Overview of Image Compression
Transform Coding
One dimensional signals are usually represented in terms of a set of basis
functions. The Fourier transform has cosinusoids as its basis functions.
We can expand the concept of transforms to 2 dimensions. An image can be
represented in terms of a set of arrays called basis images.
The purpose of image coding is to represent the image with a fewer number
of bits, while maintaing the visual quality of the image. Image transforms
have been widely used to implement image coders. Image transforms are
useful for coding, since images generally have a compact representation in
the transform domain.
An image transform takes N*M pixel values in an image and transforms them
into N*M transform values. The original image has its energy spread
throughout the image. This means that the large pixel values are likely to
be anywhere in the image. A "good" transform has a high degree of energy
compaction. The large transform values are localized. The histogram of
pixel values illustrates the fact that most pixels have very low values and
a few pixels have large values. A large number of
bits are allocated to these few transform coefficients. Very few bits are
allocated to the small transform values. Thus most of the information in
the image can be represented by a smaller number of total bits.

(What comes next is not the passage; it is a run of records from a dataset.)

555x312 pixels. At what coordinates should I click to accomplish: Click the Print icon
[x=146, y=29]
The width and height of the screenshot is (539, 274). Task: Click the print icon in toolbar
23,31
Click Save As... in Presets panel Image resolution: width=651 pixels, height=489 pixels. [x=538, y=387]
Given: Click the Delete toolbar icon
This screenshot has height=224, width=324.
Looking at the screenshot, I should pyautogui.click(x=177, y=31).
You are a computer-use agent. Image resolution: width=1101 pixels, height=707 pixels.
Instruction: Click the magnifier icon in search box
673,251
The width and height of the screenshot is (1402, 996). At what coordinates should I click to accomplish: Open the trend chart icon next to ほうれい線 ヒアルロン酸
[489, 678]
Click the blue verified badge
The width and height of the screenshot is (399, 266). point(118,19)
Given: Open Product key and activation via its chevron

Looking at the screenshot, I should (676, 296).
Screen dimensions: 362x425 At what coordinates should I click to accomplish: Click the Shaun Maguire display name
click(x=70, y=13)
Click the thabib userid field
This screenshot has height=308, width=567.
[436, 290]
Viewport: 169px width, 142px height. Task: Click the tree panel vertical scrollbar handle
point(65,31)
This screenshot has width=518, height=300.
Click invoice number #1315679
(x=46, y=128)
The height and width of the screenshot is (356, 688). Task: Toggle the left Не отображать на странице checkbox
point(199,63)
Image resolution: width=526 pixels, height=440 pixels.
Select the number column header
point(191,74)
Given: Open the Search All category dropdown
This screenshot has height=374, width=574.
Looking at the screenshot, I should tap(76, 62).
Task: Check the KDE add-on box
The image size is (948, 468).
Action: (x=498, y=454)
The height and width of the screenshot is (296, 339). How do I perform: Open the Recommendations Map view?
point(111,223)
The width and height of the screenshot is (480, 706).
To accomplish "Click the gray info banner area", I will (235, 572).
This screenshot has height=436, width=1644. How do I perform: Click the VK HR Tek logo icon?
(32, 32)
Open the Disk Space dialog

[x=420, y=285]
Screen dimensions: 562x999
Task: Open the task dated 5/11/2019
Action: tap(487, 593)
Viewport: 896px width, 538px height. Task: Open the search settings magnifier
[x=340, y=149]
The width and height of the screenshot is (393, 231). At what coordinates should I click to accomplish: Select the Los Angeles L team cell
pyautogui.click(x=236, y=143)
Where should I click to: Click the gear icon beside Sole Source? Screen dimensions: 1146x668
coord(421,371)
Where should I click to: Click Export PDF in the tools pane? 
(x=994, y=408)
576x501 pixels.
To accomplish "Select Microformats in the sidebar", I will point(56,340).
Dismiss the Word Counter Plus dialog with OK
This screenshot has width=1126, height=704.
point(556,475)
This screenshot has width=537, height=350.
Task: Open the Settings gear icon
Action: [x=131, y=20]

The compressed image can be obtained by applying the inverse transform to
the transform values. The optimal transform is the one that
minimizes the distortion between the original and compressed images. This
transform is the Karhunen-Loeve transform. However the Karhunen-Loeve
transform requires knowledge of the second order statistics of the image
and is very difficult to implement. Since the second order statistics of
the image are difficult to obtain, approximations to the Karhunen-Loeve
transform are preferred in practice. One of these is the Discrete Cosine
Transform (DCT). The DCT is a fast transform with complexity of
O(NlogN). It gives real values which correspond to the frequency content of
the signal. It works extremely well with highly correlated data. One versionof the DCT is implemented in the popular JPEG
compression scheme. The wavelet transform is another excellent transform
for image coding. Its results are closer to that of the K-L transform than
the Discrete Cosine Transform.
Fractal Coding
The word "fractal" was first used by Benoit Mandelbrot in 1975. Fractals
are shapes that exhibit the property of self similarity. A self similar
shape has components, that resemble the whole shape. If an image is truly
fractal in nature, the entire image can be reconstructed using a set of affine
transformations of an arbitary figure. The arbitary figure could be a box,
circle, triangle etc. Natural
objects like trees, snowflakes etc. can have this fractal
property. Fractals have a so called scaling symmetry.
The fractal looks exactly the same at any scale. Thus, if you magnify a
fractal shape, it will continue to look exactly the same.
Fractal shapes
Most everyday images are not self similar. However these images have a loose
version of self similarity. Everyday images can be
partially constructed from affine transformations of small parts of
themselves. The image of "lenna" exhibits the idea of a "loose self
similarity". She is standing in front of a mirror. There is a reflection
of the hat in the mirror. The reflected portion can be obtained using an
affine transformation of a small portion of her hat. Parts of her
shoulder, are almost identical. The entire image
cannot be made up of transforms of small parts. The fractal representation of an entire image will thus result
in some error. Fractal image coding is lossy.
Lenna
Practical image coders divide an image into a series of non overlapping small blocks
called ranges. The image is also divided into a series of large blocks
called domains. Individual range
blocks are considered in turn. A domain block along with a set of
transformations is then associated with this range block. The domain block
is found by cycling through all possible combinations of range blocks and
transformations. The combination that produces the least mean square error
is then selected. The procedure of finding transformations to represent a
range block, is highly computationally internsive. The decoding involves
starting from a block of ones. A set of stored transformations is applied
to the block of ones to obtain a particular domain block. The image is
stored as a collection of affine transformations. The potential bit savings
are huge.